Mesud Pezeşkiyân’ın geçen ay cumhurbaşkanlığı seçimini ka­zanması, reformcular açısından yeni bir dönem olarak yorumla­nıyor. Bu gelişme, şüphesiz reji­min reformcular karşısında geri adım attığı anlamına geliyor (reformcular ilk başta “koşullu olarak” seçimlere katılacakları­nı duyurdular. Adayları Anayasa Koruyucular Konseyi tarafından onaylanmadığı takdirde seçim­lere katılmayacaklarını ilan ettiler. Bu strateji, dinî lider Ha­maney’e karşı meydan okuma olarak yorumlandı ve istenen sonucu verdi).

GundemIran-5
1981’den beri İran siyasal sisteminde “Sol” olarak adlandırılan gruplar; 1997’de Muhammed Hatemi cumhurbaşkanlığını kazanınca, “reformcu” kimlikleriyle öne çıktı.

1954’te Mahabat’ta doğan Pezeşkiyân’ın siyasi hayatı 1979 İran Devrimi’yle başladı. Devrimin, ülkenin Azerbaycan bölgesinde kurumsallaşmasın­da etkisi büyük oldu. 1980-88 arasında devam eden İran-Irak savaşında hekim olarak görev yaptı. Ardından 16 yıl boyunca İran Meclis’inde Tebriz mil­letvekiliydi. Tebriz Üniversi­tesi rektörlüğü, Sağlık Bakanı yardımcılığı yaptı. 2001-2005’te Muhammed Hatemi’nin ikinci döneminde Sağlık Bakanı oldu.

Pezeşkiyân’ın cumhurbaş­kanlığı adaylığı serüveni de yeni değil. 2005’ten itibaren aday olup olmayacağı tartışılmaya baş­lanmıştı. 2013 cumhurbaşkan­lığı seçimlerinde kayıt yaptırdı ancak kısa süre sonra adaylıktan çekildi. 2021 cumhurbaşkanlığı seçimlerindeki adaylık girişi­miyse Anayasa Koruyucular Konseyi tarafından reddedildi.

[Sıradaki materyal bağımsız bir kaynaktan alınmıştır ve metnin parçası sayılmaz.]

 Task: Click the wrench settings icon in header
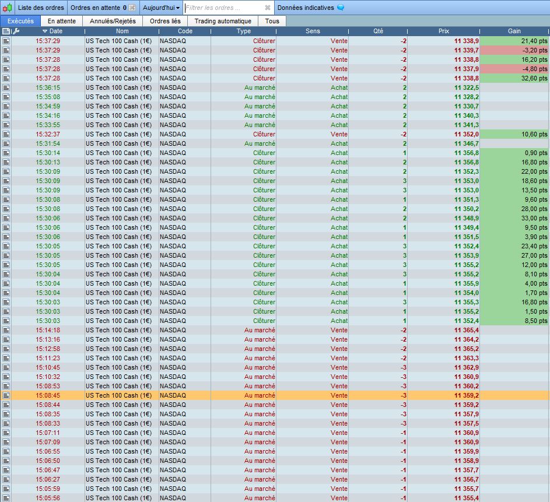click(16, 31)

Pezeşkiyân reformcu olması­na rağmen, İran’da reformcular olarak bilinen gruplardan farklı bir çizgide. Bu fark Hamaney açısından önemliydi ve Pezeş­kiyân’ın cumhurbaşkanlığı adaylığının kabul edilmesinde de etkili oldu. Reformcularla organik bağı bulunmayan yeni cumhurbaşkanı, onların kurdu­ğu hiçbir parti ve örgüte de üye olmadı. Reformcuların bugün­kü “neoliberal” arayışlarından farklı olarak sosyal adaleti savunuyor. Hamaney’e ve İslâm Cumhuriyeti’ne karşıtlığı red­dediyor. Yeni “İran milliyetçiliği” anlayışına da mesafeli. Siyasi faaliyetlerini dinsel ve mezhep­sel referanslara esaslandırıyor. 1979 İran Devrimi’nin değerleri­ni koruyor.

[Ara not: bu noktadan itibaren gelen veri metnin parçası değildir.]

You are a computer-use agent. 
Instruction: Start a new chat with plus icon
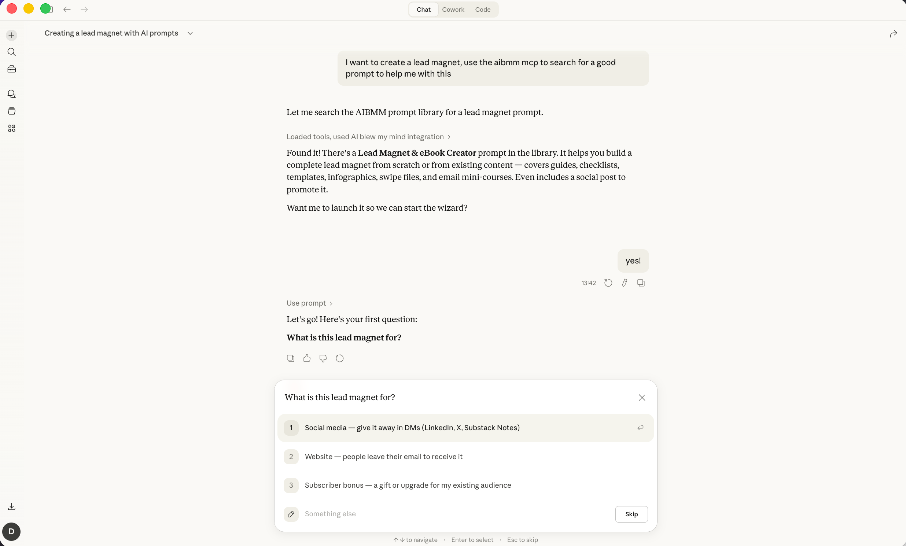click(x=11, y=35)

Pezeşkiyân’ın sahip olduğu bu özellikler, ona Hamaney ile reformcular arasında aracı ola­bilecek bir potansiyel ve misyon sunuyor. Reformcular da onun bu özelliğinin farkında ve bu da Hamaney’le barışmak açısından bir fırsat.

1979’dan günümüze poli­tik-ideolojik dönüşüm geçiren reformcular, İran siyaset sahne­sinde varlıklarını koruyabilseler de zamanla güç kaybettiler. Mesud Pezeşkiyân’ın cumhur­başkanı olması, şüphesiz onlar için bir kendini onarma, topar­lanma ve yeniden güç kazanma fırsatı. Tabii Pezeşkiyân, kuracağı hükümetin sadece reformcu­lardan oluşmasını istemiyor. Önümüzdeki dönem, gerek İran iç politikası gerekse bölge açısın­dan önemli gelişmelere gebe.

GundemIran-6
İran’da reformcular tarafından desteklenen Pezeşkiyân, buna rağmen siyasi faaliyetlerini dinsel ve mezhepsel referanslarla esaslandırıyor. 1979 İran Devrimi’nin değerlerini koruyor.